Pubblicato il 3 Febbraio 2013 - 09:37| Aggiornato il 23 Maggio 2022

ROMA – Ai piu’ sentire il nome di Aurelio Andreazzoli non dira’ molto, ma l’uomo scelto dalla Roma per prendere il posto di Zeman sulla panchina giallorossa e’ un habitue’ dalle parti di Trigoria da ormai otto anni.

A portarlo nella Capitale, come collaboratore, e’ stato infatti Luciano Spalletti nel 2005. Sotto la gestione dell’allenatore toscano, Andreazzoli ha svolto il ruolo di tattico contribuendo alla fortunata intuizione di schierare la formazione col 4-2-3-1 con
Totti centravanti.

Di Massa Carrara, classe ’53, un passato non eccezionale da
calciatore, Andreazzoli divenne amico di Spalletti ai tempi del supercorso di Coverciano: da li’ decise di seguirlo a Udine, nel 2003, dopo che erano stati rivali da allenatori delle giovanili di Massese ed Empoli.

Le strade dei due si separarono quando Spalletti volo’ in Russia per allenare lo Zenit San Pietroburgo.
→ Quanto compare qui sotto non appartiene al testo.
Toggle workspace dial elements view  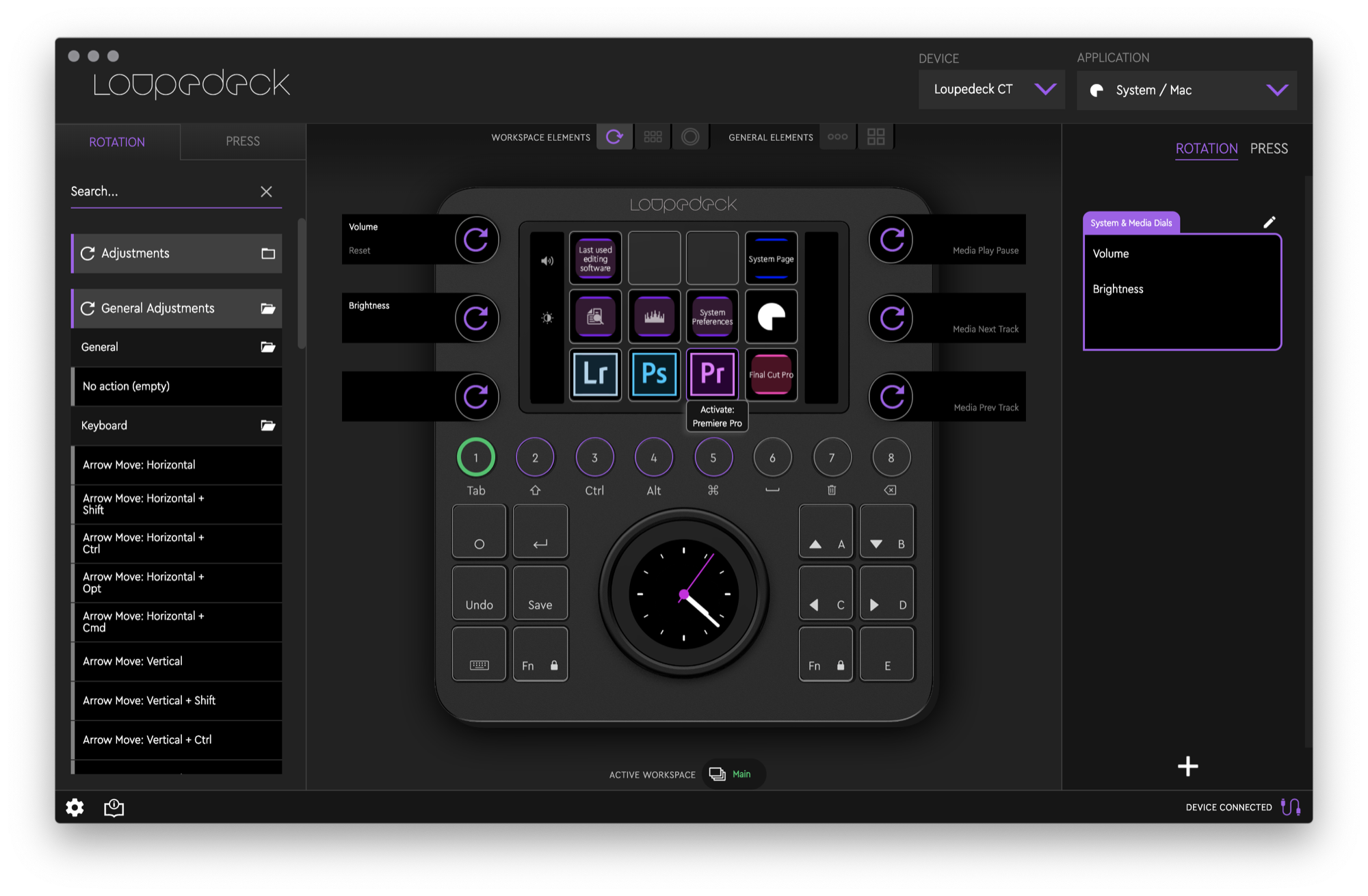[x=614, y=137]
Andreazzoli, invece, resto’ nella Capitale dove fu successivamente affiancato a Vincenzo Montella – quando, mandato via Claudio Ranieri, l’aeroplanino venne promosso sulla panchina
della prima squadra giallorossa – e poi inserito nello staff
tecnico di Luis Enrique lo scorso anno.

A renderlo celebre e’ stato pero’ Taddei che gli dedico’ una finta col pallone, ribattezzandola proprio ‘Aurelio’. Un dribbling particolare, un gesto tecnico che al brasiliano riusciva sempre in allenamento.
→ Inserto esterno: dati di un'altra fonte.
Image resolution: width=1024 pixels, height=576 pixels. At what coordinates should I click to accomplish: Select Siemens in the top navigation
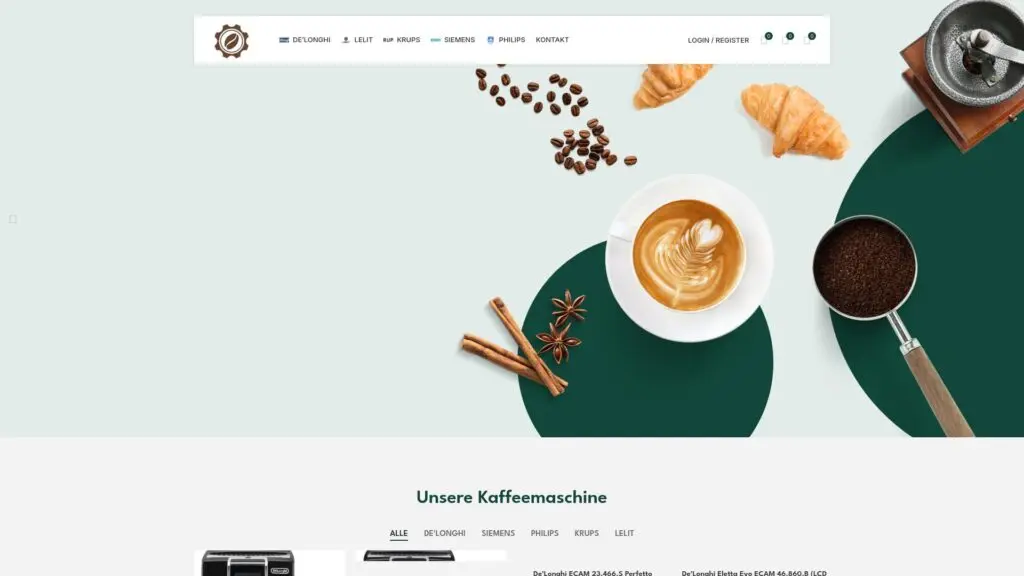(x=453, y=40)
”Vediamo se riesci a farlo durante una partita vera” la sfida che lancio’ Andreazzoli al
giocatore. Detto fatto, Taddei stupi’ tutti riproponendo la giocata in occasione della gara di Champions League contro l’Olympiakos ad Atene (10 ottobre 2006).

La nuova sfida, adesso, sara’ quella di provare a raddrizzare la stagione della Roma.